I go to the sherwood park archery lanes.


----------



## xring_assassin (Jan 1, 2005)

I really like the service and overall good attitude at Trophy book in Spruce Grove. Their prices are decent also. Overall my favorite archery shop around really due to the SUPER helpful and friendly staff.

Sherwood Park archery lanes has Hoyt - which means I go there LOTS - but it always takes FOREVER to get someone to even notice that you're there unless you get kind of rude and go corner one of them. Somehow, as mad as I am that nobody's over showing me the new stuff, I always walk out with a smaller amount of money in my pocket at Sherwood Park.

Red Deer archery - GREAT people also - minimal selection however - they're still getting started.

backcountry sports - highest prices on anything I've EVER seen, but good staff to deal with - they MIGHT get you into an airsoft fight if you're in there on a quiet Sunday so BE WARNED you WILL have welts! LOL

I've been to most of the other places Russ mentioned also - but not enough to get a solid opinion on the service level or prices.


----------



## double h (Jan 2, 2004)

*shops in Alberta*

i like sherwood park and jimbow's- i would avoid Trophy Book like the plague. i can tell you stories that will make you do the same....and their prices are not that good.


----------



## xring_assassin (Jan 1, 2005)

I said Trophy books prices are decent - not bargain basement terrific. Their prices sure aren't a fraction of what the shop in my hometown is. I could tell you about a Hoyt (MY hoyt) taking out tiles abve the bowpress at sherwood park archery from being pressed wrong too. Every shop has their horror stories. It takes something VERY horrific for me to stop darkening a doorway....or horrific prices like my local shop trying to charge 1.05 for a 100grain field point.


----------



## double h (Jan 2, 2004)

actually i heard another horror story from there recently so...fair enough. At least from my experience, SP puts in an effort to help.....doesn't sound the same for you. 
I can't say i know any from jimbow's and I know personally jim has forgot more about archery than many of these guys know. the only problem there is, there is only 1 of him.


----------



## xring_assassin (Jan 1, 2005)

My only problem with jimbows is Calgary - I get LOST - nothing spells mad man like me in my suburban stuck at the dead end of a one way dead end in china town Calgary. LOL LOL

SP has always taken care of me - sometimes is takes effort to get them to take care of ya but they always do take care of ya.


----------



## Northern-Mom (Sep 28, 2007)

Of the Sherwood Park or Trophy Book, which one should a person go to in order to get their first bow? Also, my husband already tried a Browning Rage and was happy with it (it was the first time he has drawn a bow). How close would these stores come to this kind of price and set up.
Our Ready-to-Hunt™ bow systems come READY AND LOADED with everything: bow, sight, rest, quiver, stabilizer, sling, case, custom arrows, broadheads, mechanical release, peep sight, nock set, string silencers, and more!
http://www.huntersfriend.com/2008-Parker-Wildfire-Compound-Bow/parker-parallel-limb-bow.htm
This is from the States. PSE Wildfire XP

And how would it compare to a Browning Rage when shooting it?


----------



## double h (Jan 2, 2004)

What this task involves: Continue the forum thread about archery shops in Alberta from the point where it stops.

Given information:

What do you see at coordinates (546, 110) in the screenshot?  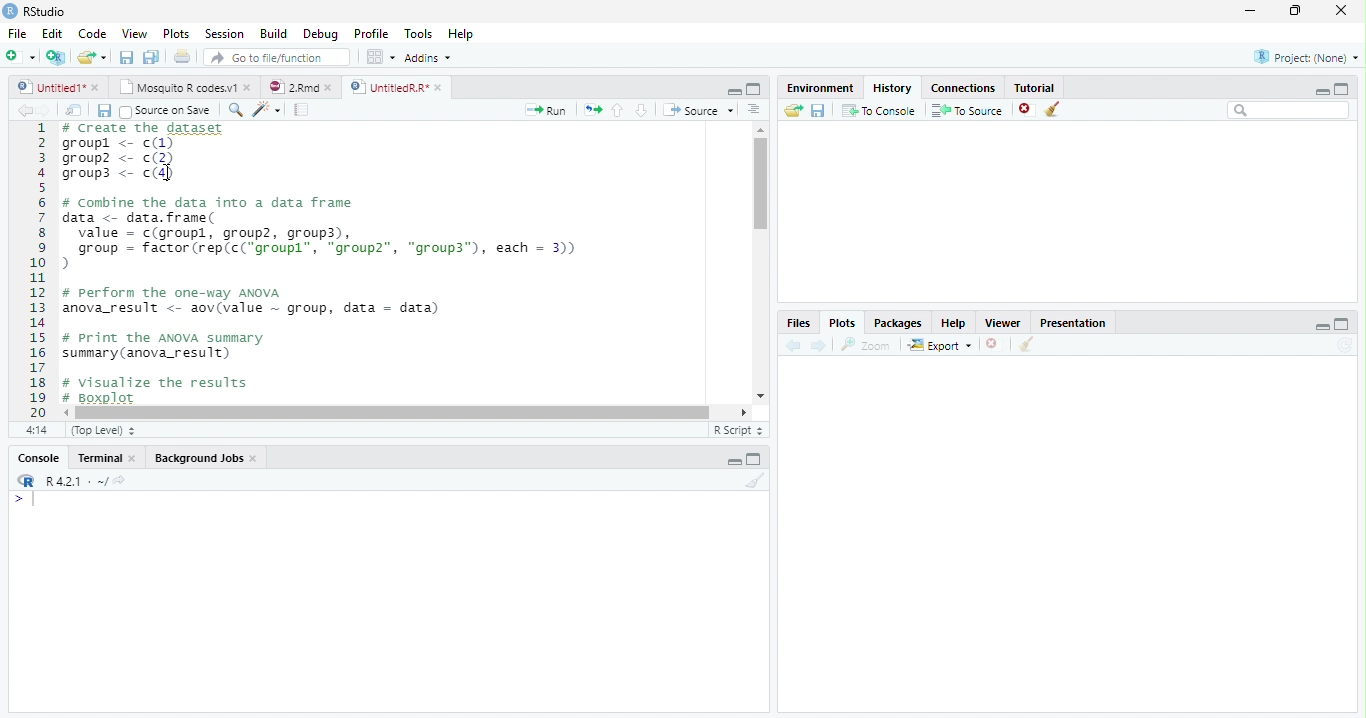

The output:
i personally would go to SP because they have a better selection of top end bows (that you can try out), they are less inclined to tell you what you should buy, IMO they are more knowledgeable, and IMO their customer service is better. If you haven't shot before, get someone to show you the basics of tuning. Bows need to be in tune to be their best. When it comes to price, i've bought a brand new setup retail for over $1300 (w/o arrows) and i've scavanged a smokin' setup off the internet for $700. i would go to SP and tell them what you are looking for and see where you end up. buying a first time bow must be intimidating but whatever you do, don't buy a 'brand', buy a bow that feels good and is fun to shoot.(don't buy a first bow without shooting it!!) i have never shot a Browning Rage so i can't comment on that. take your time and try out lots of stuff. spend what you need, to get what you want, it will save you money in the long run. 
wish my wife would e-scout for me. good luck.


----------



## Bowzone_Mikey (Dec 11, 2003)

xring_assassin said:


> My only problem with jimbows is Calgary - I get LOST - nothing spells mad man like me in my suburban stuck at the dead end of a one way dead end in china town Calgary. LOL LOL
> 
> SP has always taken care of me - sometimes is takes effort to get them to take care of ya but they always do take care of ya.


what the hell are ya doin in China town ... Jimbows is off mcknight and 4th NE 

get off the deerfoot at mcknight head west untill you get to 4th ...turn south ... till the 32nd connector turn east .... hog north at first lights... go thru the 3 way stop take the first left ...drive another 200 yards round the bend and Jims is on yer right ... right next to the second best icecream shop in all the land .... the best is out in Cochrane


----------



## xring_assassin (Jan 1, 2005)

Northern-Mom said:


> Of the Sherwood Park or Trophy Book, which one should a person go to in order to get their first bow? Also, my husband already tried a Browning Rage and was happy with it (it was the first time he has drawn a bow). How close would these stores come to this kind of price and set up.
> Our Ready-to-Hunt™ bow systems come READY AND LOADED with everything: bow, sight, rest, quiver, stabilizer, sling, case, custom arrows, broadheads, mechanical release, peep sight, nock set, string silencers, and more!
> http://www.huntersfriend.com/2008-Parker-Wildfire-Compound-Bow/parker-parallel-limb-bow.htm
> This is from the States. PSE Wildfire XP
> ...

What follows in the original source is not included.